Google Fiber hasn’t had much to say about fixed wireless access (FWA) since it acquired FWA provider Webpass in 2016. But in a blog post today, two Google Fiber execs offered some details about how the company is using Webpass technology to support a hybrid fiber/wireless approach to delivering service to multi dwelling units (MDUs).
Webpass technology works in millimeter wave spectrum, which supports high speeds over relatively short distances, the execs explain in the blog post.

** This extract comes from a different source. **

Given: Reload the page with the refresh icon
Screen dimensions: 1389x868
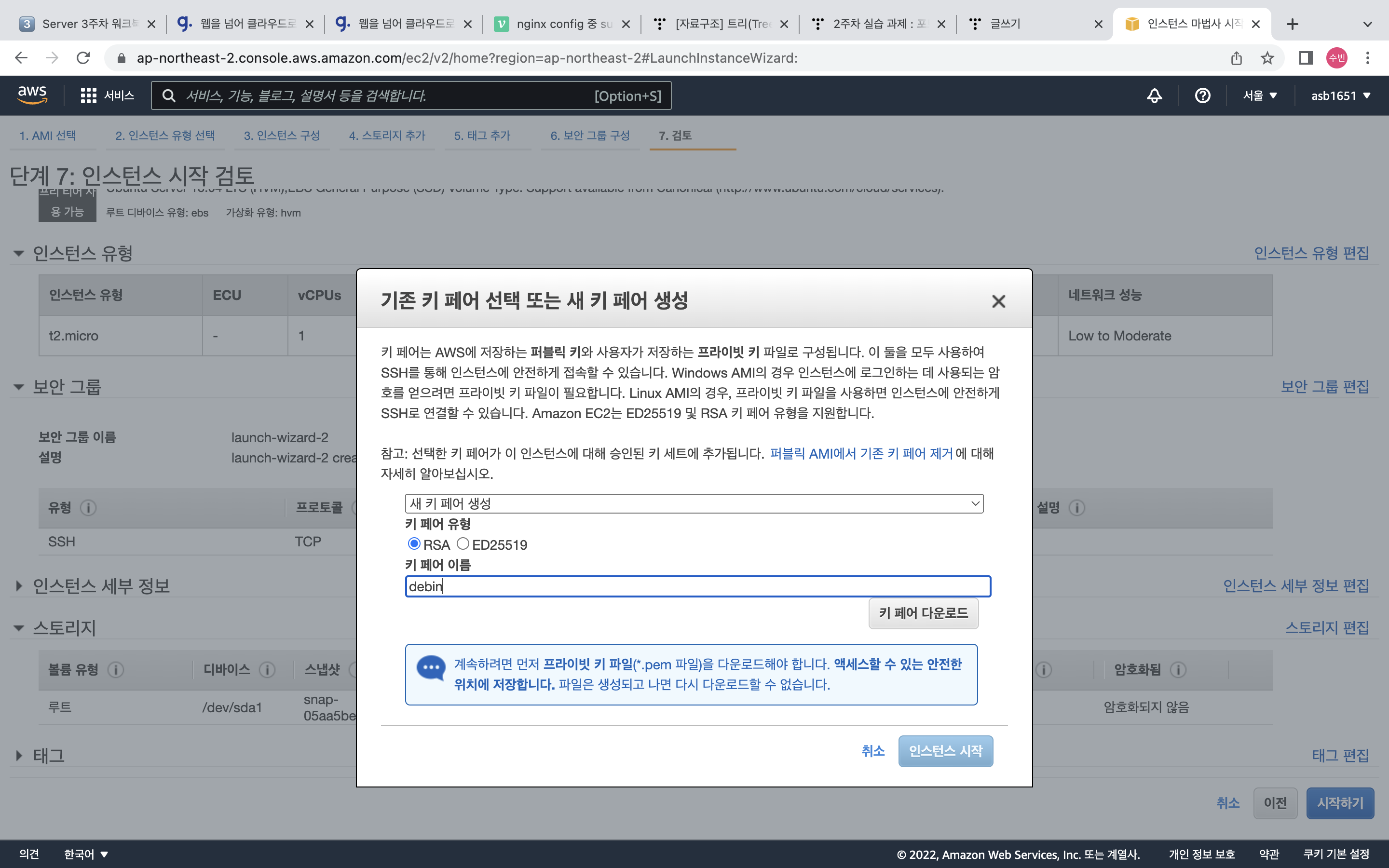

That makes it well suited for providing backhaul to MDUs as an alternative to fiber backhaul, they said.
Google Fiber’s approach is to bring fiber to one building in a cluster of buildings that are interconnected via “small-but-mighty” radios on each rooftop.
“That makes it incredibly fast and easy to implement and still delivers remarkable speeds, which can be comparable to a fiber optic connection, so we can serve more units more quickly,” the authors wrote.
“When we install these radios, we line them up so precisely that it’s like perfectly aligning two tips of a very well sharpened pencil,” the blog post explains. “Each radio acts as a transmitter and a receiver, like a wireless bridge – almost like fiber optic lines across town. . . The only tangible difference between fiber optic and millimeter wave technology is that while one uses glass cables to transmit internet nearly at the speed of light, the other uses air.”

Why Tout This Now?
Google Fiber isn’t the only broadband provider to use fixed wireless in the millimeter wave band to serve MDUs. Another company that has used that approach is Starry, which developed its technology in house and has claimed to achieve take rates of 25% within the first year of offering service to a building.
Despite this success, Starry has encountered financing challenges in recent months and is poised to be delisted from the New York stock exchange after an unsuccessful initial public offering.
Perhaps Google Fiber will get more aggressive about its MDU fixed wireless offering now that Starry has scaled back on its expansion plans.